Pakistan's benchmark KSE-100 index fell 2,314 points on Monday, closing at 179,927 as escalating US-Iran military exchanges in the Strait of Hormuz triggered a broad sell-off and a sharp jump in global oil prices.
The index opened sharply lower, touching an intraday low of 179,448 points before recovering to 181,148 by mid-afternoon. Selling pressure returned in the final hours, and the index settled down 1.27 percent from Friday's close of 182,241. Total traded volume was 845 million shares, with traded value at Rs35.5 billion, both lower than recent sessions, pointing to a cautious and thinly active market.
What drove the sell-off
The direct trigger was a fresh round of strikes exchanged between the United States and Iran, which Topline Securities described as reigniting concerns over a broader regional conflict. The Strait of Hormuz is one of the world's most critical oil shipping lanes, and any disruption there ripples quickly into energy prices. Oil jumped more than three percent on Monday alone. For an oil-importing economy like Pakistan, rising crude prices mean higher import bills, wider current account pressure, and renewed inflationary risk.
Awais Ashraf, director of research at AKD Securities, told Dawn that the fighting had reduced traffic through the Strait of Hormuz to a five-week low and cast doubt on the future of an interim peace agreement signed last month between the two sides. That agreement had been a stabilising force for sentiment; renewed hostilities have now eroded that confidence.
Heavy-index stocks led the early losses, though most fell only in the range of one to 1.7 percent. The broad-based nature of the decline reflected a classic risk-off session: investors pulling back across sectors rather than reacting to any single company or domestic development. Topline Securities also noted that profit-taking after the market's recent rally amplified the move, as investors chose to lock in gains while uncertainty was rising.
One bright spot and the bigger picture
Not every sector moved lower. Refinery stocks bucked the trend, staying positive on expectations around an upcoming refinery policy that is expected to open the door to upgrades and expansions. That sector-specific optimism was enough to stand apart from the broader selling, though not enough to offset market-wide losses.
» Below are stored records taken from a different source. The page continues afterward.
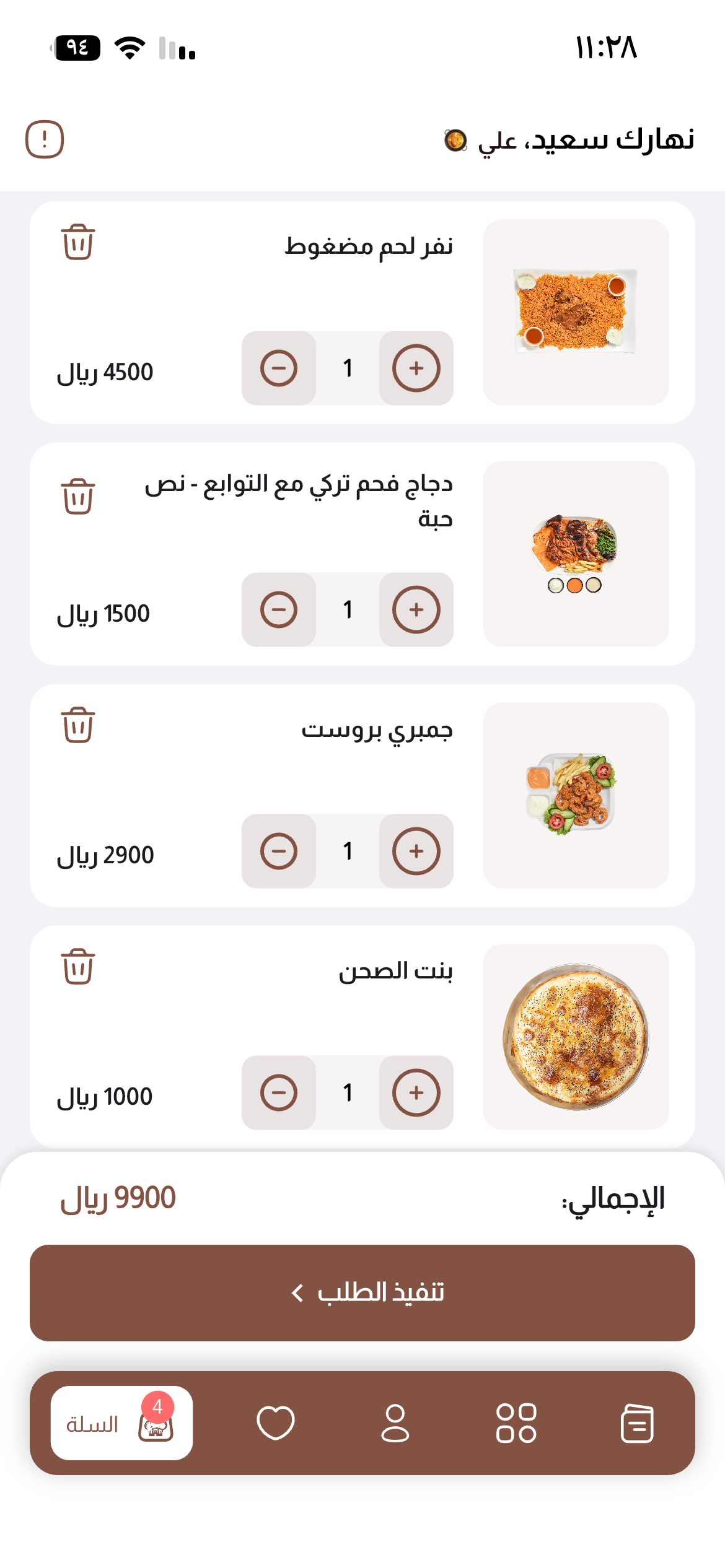Delete نفر لحم مضغوط from the cart
This screenshot has width=725, height=1568.
pyautogui.click(x=77, y=242)
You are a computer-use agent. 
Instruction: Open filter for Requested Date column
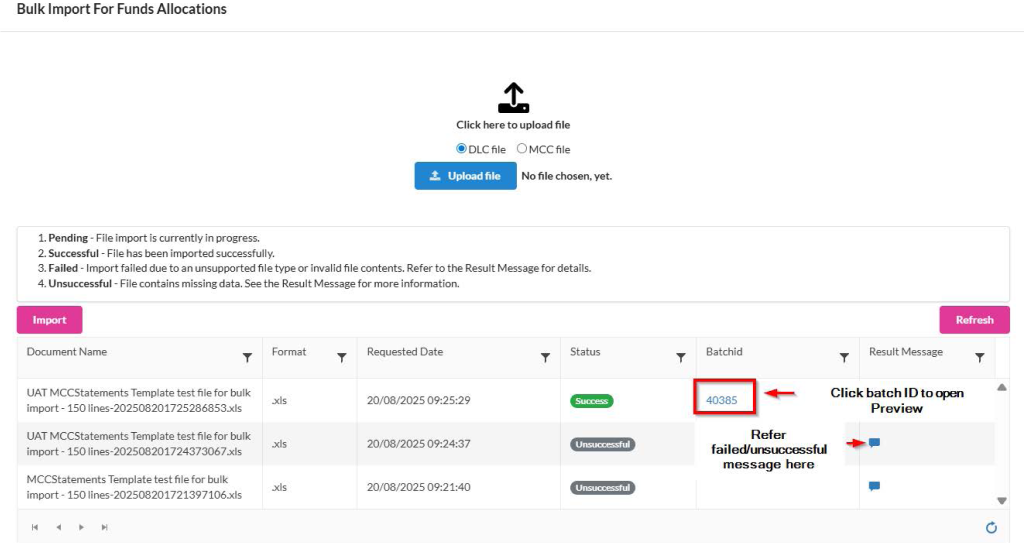[545, 357]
The broader context matters here. Pakistan's stock market had been on a strong run, supported by easing inflation, a stable rupee, and improving macroeconomic conditions. Topline Securities acknowledged this, noting that Monday's decline came despite an otherwise supportive domestic backdrop. The sell-off was not about local fundamentals deteriorating; it was about external risk being repriced rapidly.
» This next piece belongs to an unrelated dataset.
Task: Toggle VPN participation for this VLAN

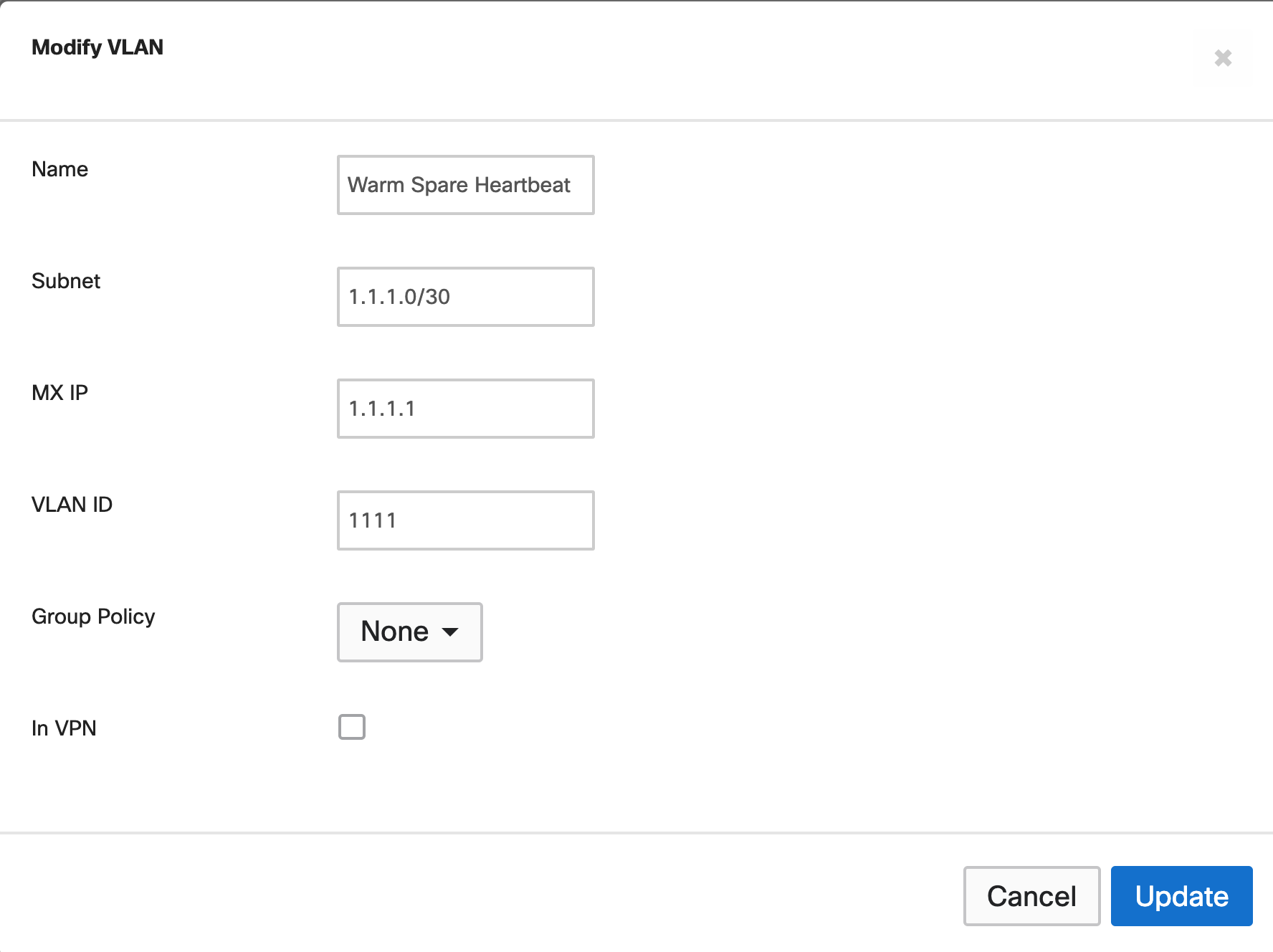Action: point(352,727)
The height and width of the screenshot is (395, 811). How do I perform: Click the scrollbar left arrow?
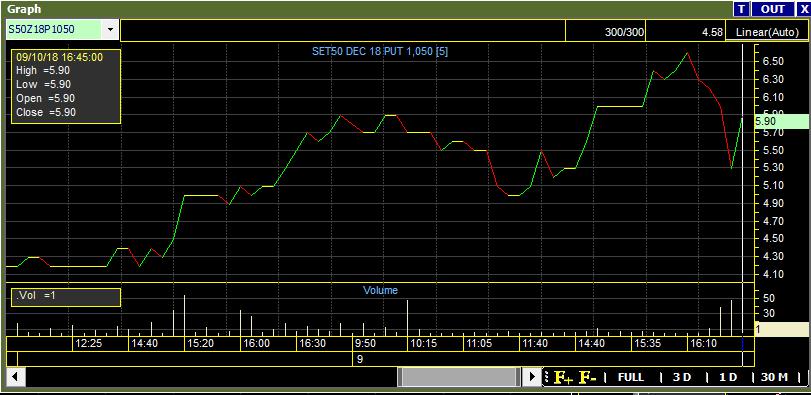point(15,376)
CNERGY was the most traded stock by volume, with 158 million shares changing hands, pointing to retail activity concentrated in a single liquid counter even as overall volumes declined.
Friday had offered a brief respite. Value-hunting had helped the index snap a three-session losing streak, suggesting some buyers were willing to step in at lower levels. But Monday's sharp opening move showed that geopolitical fear can overwhelm that support quickly when the news flow turns negative overnight.
The core risk for Pakistan is the oil price channel. Higher crude directly pressures the import bill, complicates the fiscal position, and can feed back into consumer prices at a time when the State Bank has been cautiously managing inflation expectations. If hostilities in the Strait of Hormuz persist or intensify, the domestic economic benefits of recent monetary easing could be partially offset by imported inflation.
What to watch: whether the interim US-Iran peace agreement holds or fractures further, the direction of global crude prices in the coming sessions, and whether the upcoming refinery policy announcement provides a fresh catalyst for that sector. Any sustained oil price spike above current levels would likely keep pressure on the KSE-100 and complicate Pakistan's near-term macroeconomic management.